Часть верований катаров, например отрицание верховенства папы римского, чтение молитв за умерших и вера в чистилище, перекликается с доктринами реформаторского протестантизма. Во многом движение катаров обязано поддержке знатных дам, которые сыграли не менее важную роль в движении за церковную реформу в начале XVI века.
Куртуазная любовь даже рассматривалась (хотя свидетельства этому весьма скудны) как один из пережитков языческого культа Кибелы и дохристианской матриархальной традиции Северной Европы, предписывавшей почитать женщину за божественную силу. Еще одна версия гласит, что куртуазная любовь произошла от народных традиций и ритуальных танцев Европы, особенно тех, что были связаны с ритуалами весны. Песни трубадуров о кельтском празднике костров, отмечавшемся первого мая, традиционно высмеивали брак. Ассоциация с весной все еще лежит в основе наших представлений о любви. Как мы очень скоро убедимся, та же ассоциация характерна и для периода династии Тюдоров – хоть это и походило порой на заевшую пластинку.
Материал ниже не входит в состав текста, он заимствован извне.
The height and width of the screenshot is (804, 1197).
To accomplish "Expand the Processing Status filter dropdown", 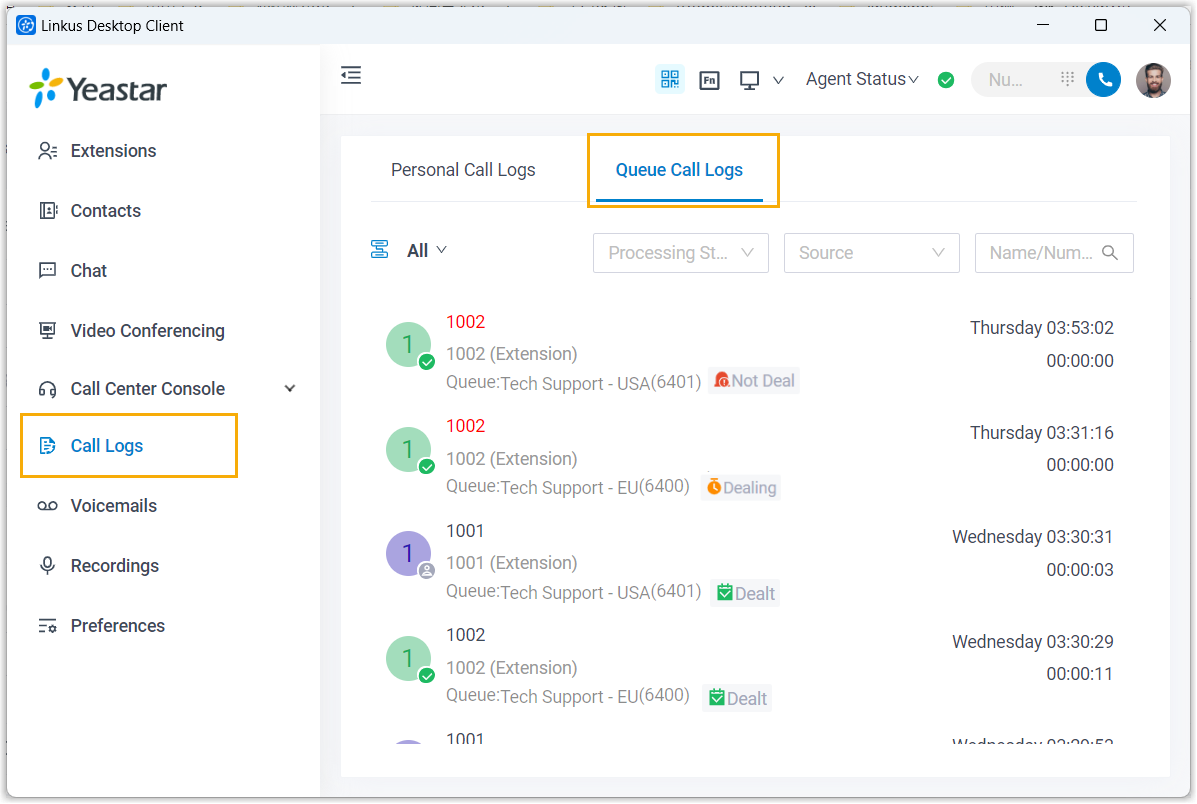I will tap(680, 253).
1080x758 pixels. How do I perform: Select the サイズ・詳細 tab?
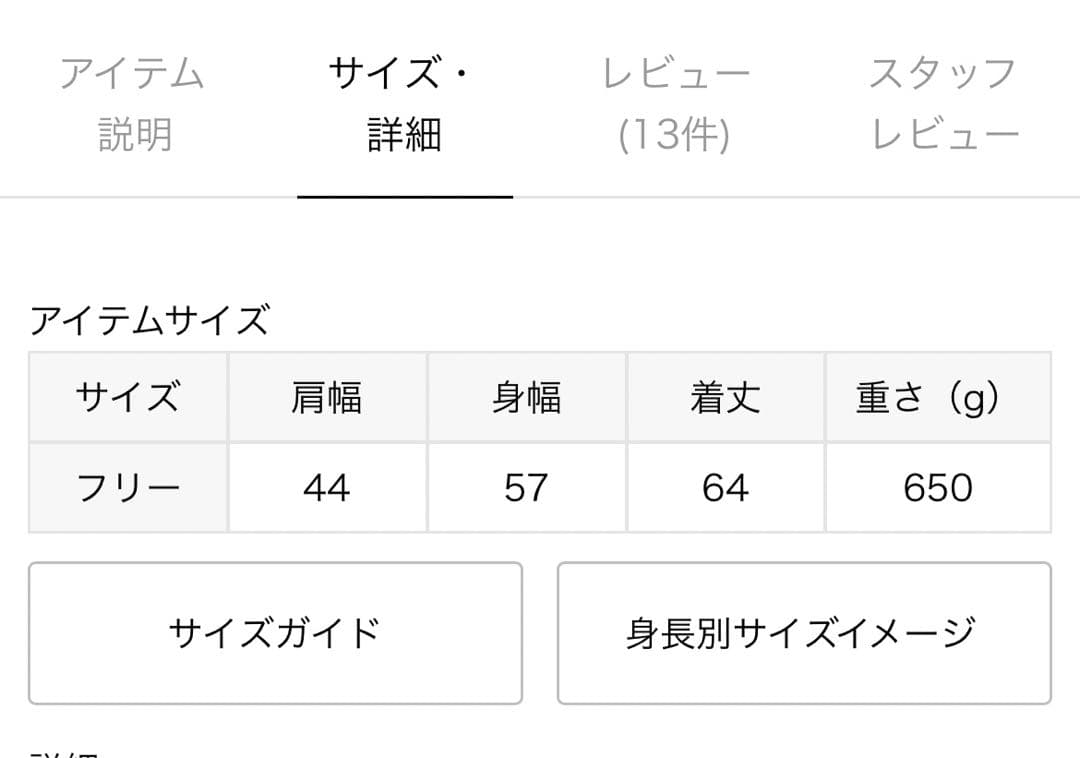[x=404, y=103]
Однако самая распространенная теория происхождения куртуазной любви утверждает, что ее завезли на юг Франции из мавританской Испании, находившейся под сильным влиянием культуры, поэзии и философии арабов, которые долгое время правили на большей части полуострова. Явные переклички можно заметить в музыке и музыкальных инструментах, рифмах и поэтических формах – даже в том самом использовании формы мужского обращения к даме, в акценте на «патологической природе любви», в возвеличивании дамы и подчинении поэта, а также в особой тяге к таинственности. Даже сам глагол trobar («сочинять стихи»), от которого происходит слово «трубадур», по одной из версий, происходит от арабского tarab («музыка» или «песня»). Влиятельный персидский мыслитель Ибн Сина, известный на Западе под именем Авиценна, заявлял в XI веке: если человек «любит благую форму по умственным соображениям» – в противоположность «животному желанию», – «то это следует расценивать как приближение к высшему благу и преумножение доброты». А его современник Ибн Хазм в трактате «Кольцо голубя» изображает не только веру в облагораживающую силу любви, но и безрассудные требования дамы, подобные тем, что Гвиневра предъявляет Ланселоту.